[Aim]
Give the listing below as a two-column CSV with the headers "instruction" and "action," one row for each request in the listing. Put each request's text and its answer in separate quoted fields, turn any line breaks into spaces, and leave the pictures out.

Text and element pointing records
------------

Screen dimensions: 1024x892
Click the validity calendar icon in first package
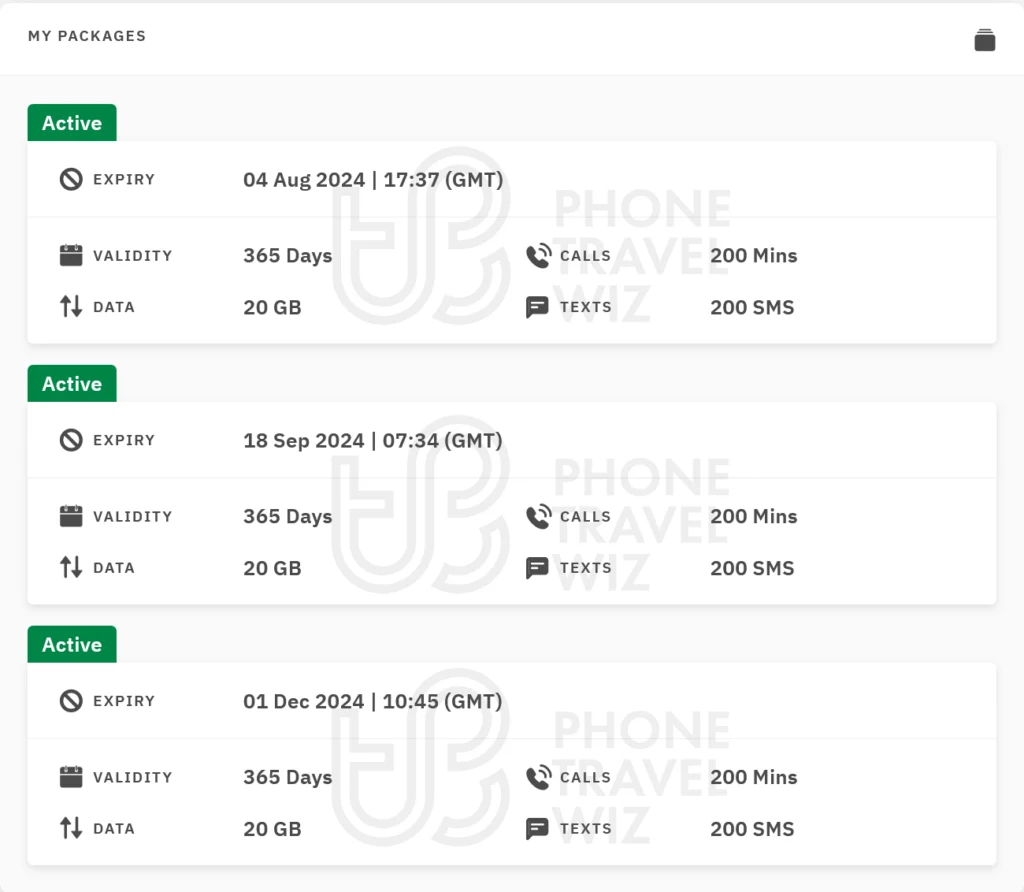tap(71, 255)
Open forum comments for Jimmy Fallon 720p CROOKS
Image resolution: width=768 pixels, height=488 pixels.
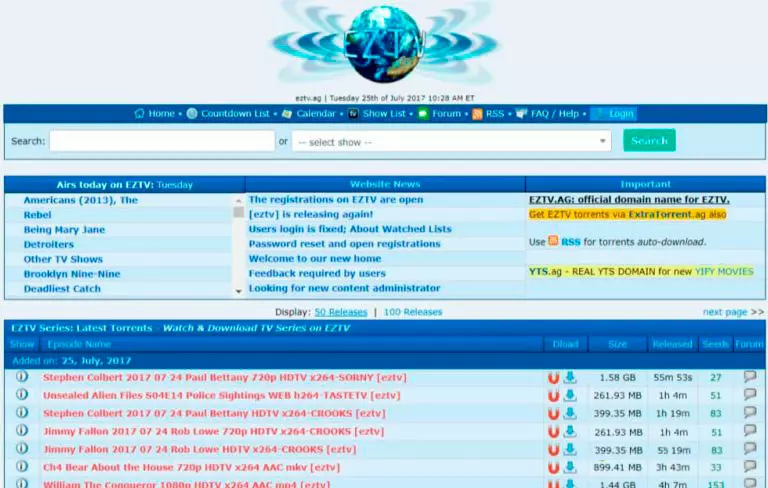tap(750, 431)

------------

[Written reply]
instruction,action
"Screen dimensions: 1024x892 Click the validity calendar icon in first package","tap(71, 255)"
"Open forum comments for Jimmy Fallon 720p CROOKS Image resolution: width=768 pixels, height=488 pixels.","tap(750, 431)"